### [Exercises]
1) Please answer each question from the borrower data notes.
(a) How many different professions appear in the Occupation field?
(b) What percentage of Occupation values are missing?
(c) Which label do most EmploymentStatus values carry?
2) Carry the borrower data notes forward from their final sentence.

### [Supplied passage]

---

Comment: ok it's 11 levels as seen in the data and in that link.

Comment: The other scores counts are somehow centred around "6" which divides lower risks and higher risks. Although the 8 and 4 are as well very dominant.

Occupation

The Occupation selected by the Borrower at the time they created the listing.

Comment: Oh my god, seems to be free text entry, actually not that bad. 67 different professions, majority is in Others, btw the missing values (3.1%) we can move to others

Comment: Leaving the occupation euqals to "Other" out gives a good picture on the different professions, however most counted vales are "Other" and "Professional".

EmploymentStatus

The employment status of the borrower at the time they posted the listing.

Comment: Change to catergorial.

Comment: Most values are labeled as "Employed". 2nd highest is "Full-time" which could be as well "Employed". The same applies for "Part-time", where is the real distinguishing to "Employeed". A dimension reduction strategy here is to combine already categories: Employed + Full-time = Employed(full-time)

---

### [Listed entries]
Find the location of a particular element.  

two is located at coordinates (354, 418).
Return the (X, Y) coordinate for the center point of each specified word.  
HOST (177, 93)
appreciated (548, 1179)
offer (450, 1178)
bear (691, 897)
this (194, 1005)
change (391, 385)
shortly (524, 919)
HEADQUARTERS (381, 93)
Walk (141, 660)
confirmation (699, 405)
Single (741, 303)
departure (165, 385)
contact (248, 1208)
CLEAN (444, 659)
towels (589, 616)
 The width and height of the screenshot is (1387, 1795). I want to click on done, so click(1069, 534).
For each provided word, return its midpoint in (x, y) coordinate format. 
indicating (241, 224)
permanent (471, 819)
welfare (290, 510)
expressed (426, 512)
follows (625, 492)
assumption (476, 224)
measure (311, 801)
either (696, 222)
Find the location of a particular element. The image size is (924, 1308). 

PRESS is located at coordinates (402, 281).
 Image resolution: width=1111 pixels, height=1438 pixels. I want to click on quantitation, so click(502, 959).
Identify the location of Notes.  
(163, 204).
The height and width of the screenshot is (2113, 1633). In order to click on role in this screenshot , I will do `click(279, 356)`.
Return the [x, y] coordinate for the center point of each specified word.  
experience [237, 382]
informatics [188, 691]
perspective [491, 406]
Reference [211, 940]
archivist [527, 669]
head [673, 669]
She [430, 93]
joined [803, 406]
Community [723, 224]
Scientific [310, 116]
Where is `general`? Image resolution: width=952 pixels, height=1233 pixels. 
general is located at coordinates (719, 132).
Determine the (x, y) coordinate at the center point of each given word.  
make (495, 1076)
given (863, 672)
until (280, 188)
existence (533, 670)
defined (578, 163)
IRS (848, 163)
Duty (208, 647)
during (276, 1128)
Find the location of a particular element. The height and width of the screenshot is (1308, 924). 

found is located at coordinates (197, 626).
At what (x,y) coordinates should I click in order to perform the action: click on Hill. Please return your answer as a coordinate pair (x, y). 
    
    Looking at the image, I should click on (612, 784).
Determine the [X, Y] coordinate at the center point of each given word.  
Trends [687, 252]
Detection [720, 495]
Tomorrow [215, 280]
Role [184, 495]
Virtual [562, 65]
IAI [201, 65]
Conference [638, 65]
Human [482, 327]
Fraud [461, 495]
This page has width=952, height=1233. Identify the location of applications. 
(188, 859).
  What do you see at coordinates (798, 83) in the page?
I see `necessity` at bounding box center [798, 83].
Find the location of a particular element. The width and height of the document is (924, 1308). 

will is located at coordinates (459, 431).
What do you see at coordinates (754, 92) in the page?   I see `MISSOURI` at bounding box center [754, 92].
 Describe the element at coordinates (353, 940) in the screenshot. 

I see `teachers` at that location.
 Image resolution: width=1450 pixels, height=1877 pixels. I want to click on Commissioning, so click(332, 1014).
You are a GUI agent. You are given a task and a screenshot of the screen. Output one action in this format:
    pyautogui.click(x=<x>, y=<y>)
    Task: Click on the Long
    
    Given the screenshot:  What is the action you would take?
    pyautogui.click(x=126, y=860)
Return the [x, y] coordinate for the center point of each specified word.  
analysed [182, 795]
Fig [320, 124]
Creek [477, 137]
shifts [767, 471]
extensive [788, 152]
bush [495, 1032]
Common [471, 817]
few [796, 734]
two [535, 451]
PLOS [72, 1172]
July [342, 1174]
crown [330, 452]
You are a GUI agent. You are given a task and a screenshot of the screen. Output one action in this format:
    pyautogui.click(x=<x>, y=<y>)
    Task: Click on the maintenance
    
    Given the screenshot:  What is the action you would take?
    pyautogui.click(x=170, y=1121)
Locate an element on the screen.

---

### [The responses]
1)
(a) 67
(b) 3.1%
(c) "Employed"

2)
Comment: Most lenders are "Employed (full-time) only a small proportion is "Self-employed". Even less is the proportion of "Part-time" workers.

IsBorrowerHomeowner

A Borrower will be classified as a homowner if they have a mortgage on their credit profile or provide documentation confirming they are a homeowner.

Comment: Nearly evenly distributed, this is nice and can be analyzed further. In Bivariate e.g. together with income etc...

BorrowerState

The two letters abbreviation of the state of the address of the borrower at the time the Listing was created.

Comments: Ok, California is leading clearly that distribution, might be that all of those "Computer Programmers" are located in Silicon Valley.

ListingCreationDate

The date the listing was created.

Comment: The data typs is string let's covert to date

Comment: There is a clear upward over the years, as 2014 is only available till mid of march it is not really a drop.

LoanOriginationDate

The date the loan was originated.

Comment: Nearly the same as the ListingCreationDate.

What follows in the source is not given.